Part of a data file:
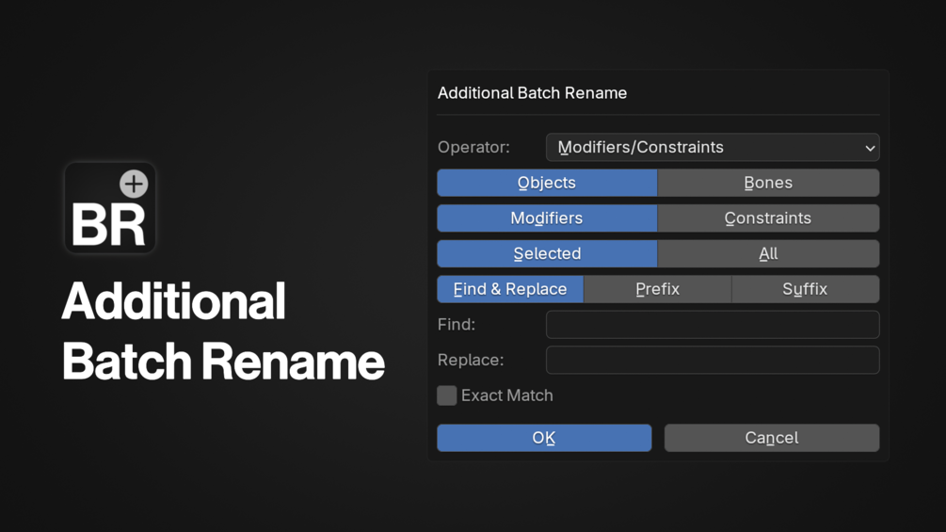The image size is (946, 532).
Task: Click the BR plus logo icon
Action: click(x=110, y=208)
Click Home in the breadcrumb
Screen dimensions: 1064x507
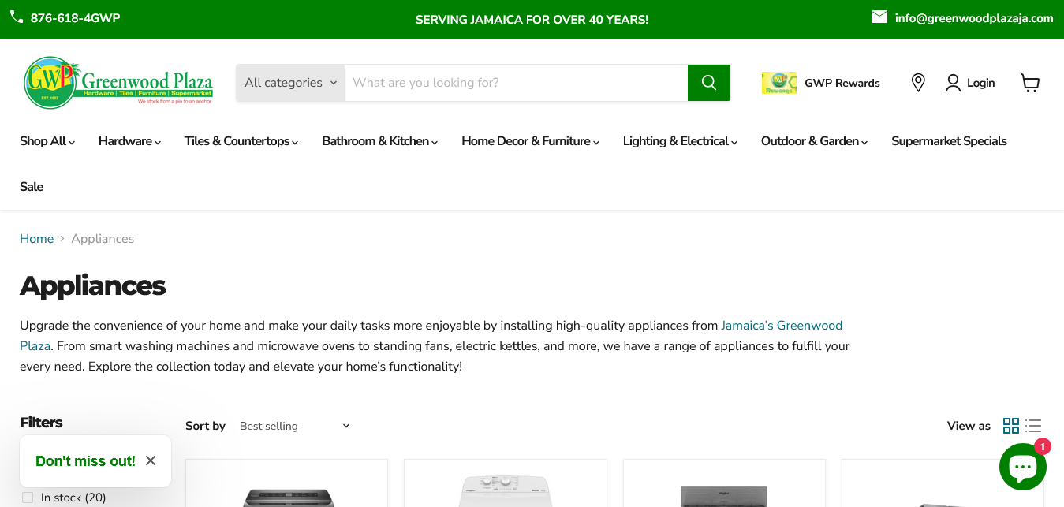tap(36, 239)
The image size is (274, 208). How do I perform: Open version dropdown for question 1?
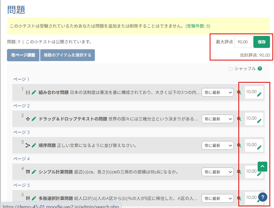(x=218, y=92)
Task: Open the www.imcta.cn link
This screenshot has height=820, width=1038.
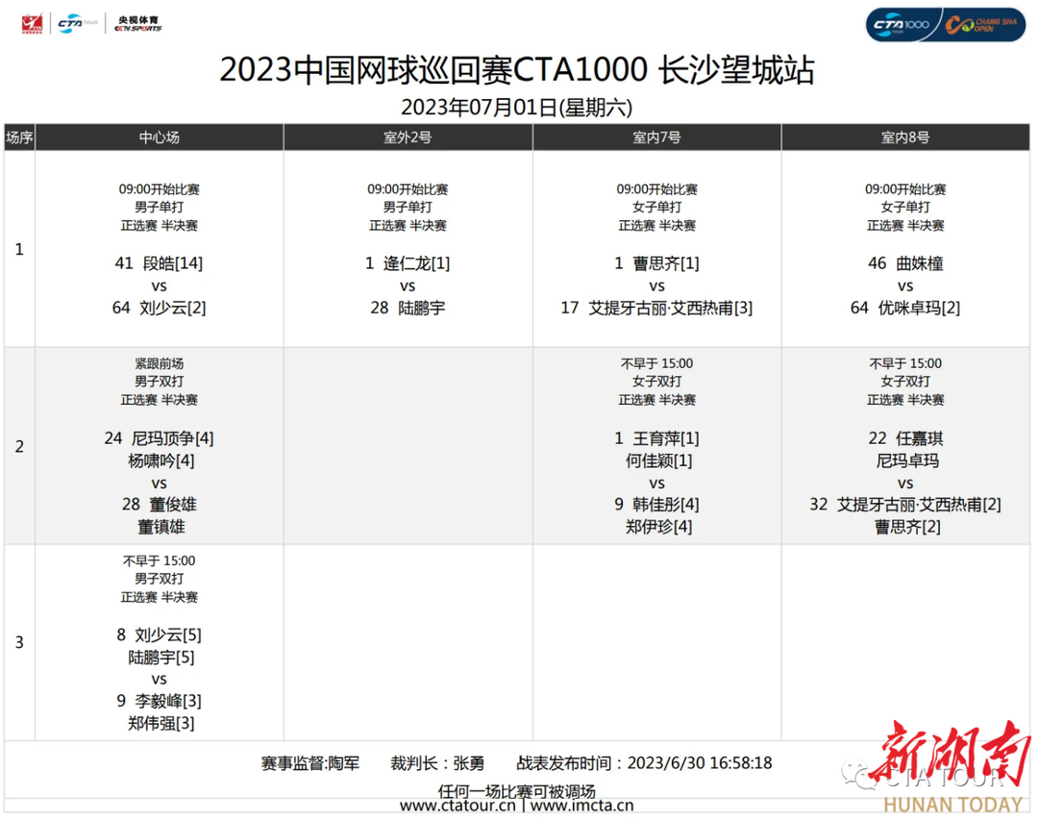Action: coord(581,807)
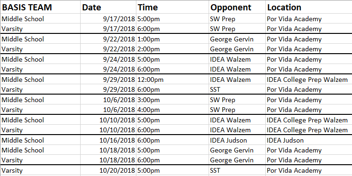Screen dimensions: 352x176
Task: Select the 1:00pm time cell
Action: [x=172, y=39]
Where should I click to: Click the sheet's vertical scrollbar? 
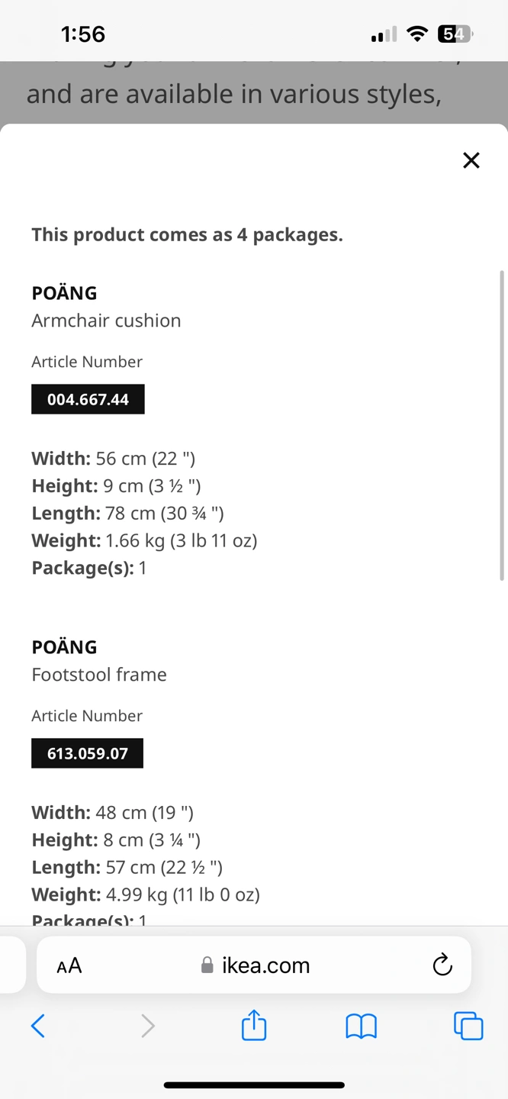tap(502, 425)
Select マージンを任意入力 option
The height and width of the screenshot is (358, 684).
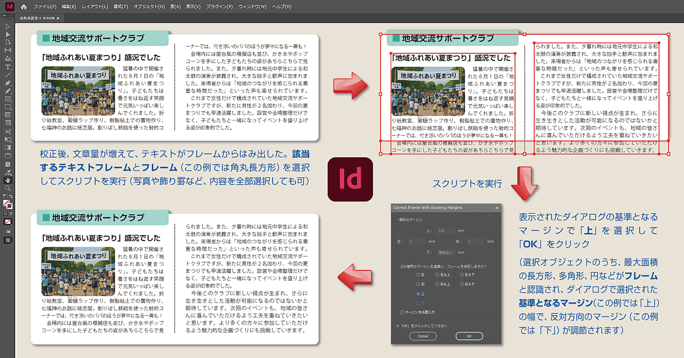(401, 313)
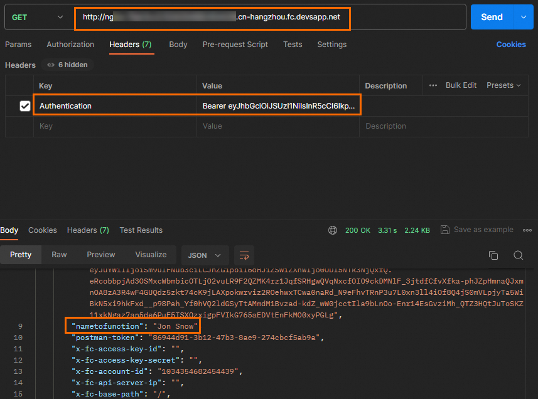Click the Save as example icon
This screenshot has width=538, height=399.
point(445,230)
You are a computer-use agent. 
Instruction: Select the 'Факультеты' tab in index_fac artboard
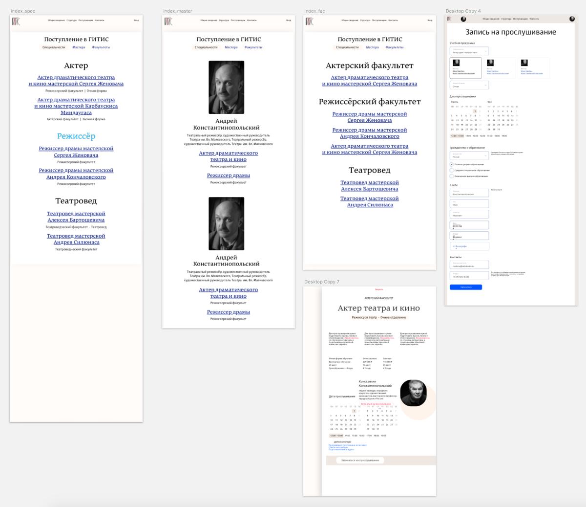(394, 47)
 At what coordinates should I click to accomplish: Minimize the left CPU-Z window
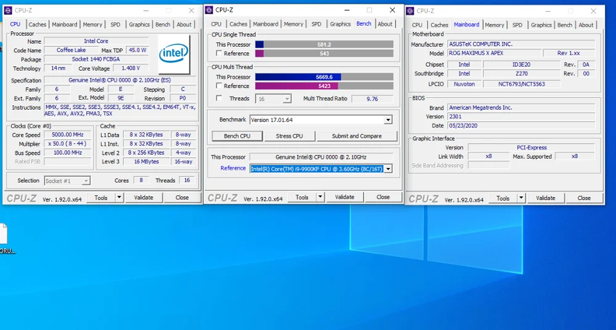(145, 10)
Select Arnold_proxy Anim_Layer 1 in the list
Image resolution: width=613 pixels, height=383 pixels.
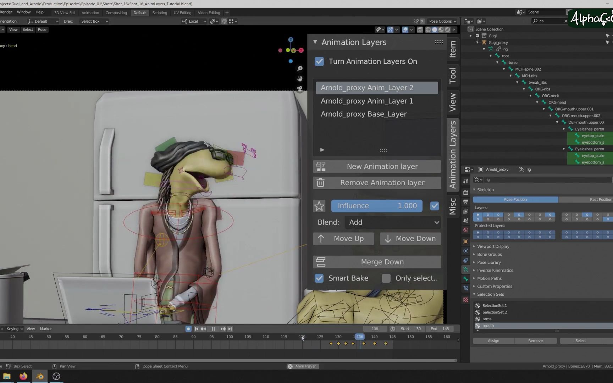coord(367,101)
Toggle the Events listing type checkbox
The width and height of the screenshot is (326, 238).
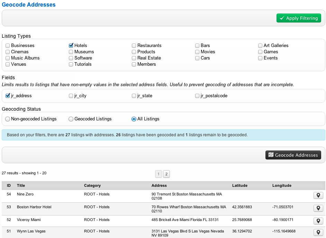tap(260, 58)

# WHAT IS REQUIRED
Retype the lines above exactly, beginning at the line that has "Task: Open the www.imcta.cn link" and stopping after the one that has "coord(367,101)", and leave the pictures out of your answer.

# SOLUTION TO THIS EXERCISE
Task: Open the www.imcta.cn link
This screenshot has height=820, width=1038.
Action: coord(581,807)
Screen dimensions: 352x176
Task: Select the 1:00pm time cell
Action: [x=172, y=39]
Where should I click to: Click the sheet's vertical scrollbar? 
tap(502, 425)
Select マージンを任意入力 option
The height and width of the screenshot is (358, 684).
(401, 313)
Click the Save as example icon
This screenshot has width=538, height=399.
point(445,230)
You are a computer-use agent. 
Instruction: Select the 'Факультеты' tab in index_fac artboard
(394, 47)
 At what coordinates should I click to accomplish: Minimize the left CPU-Z window
(145, 10)
Select Arnold_proxy Anim_Layer 1 in the list
Image resolution: width=613 pixels, height=383 pixels.
coord(367,101)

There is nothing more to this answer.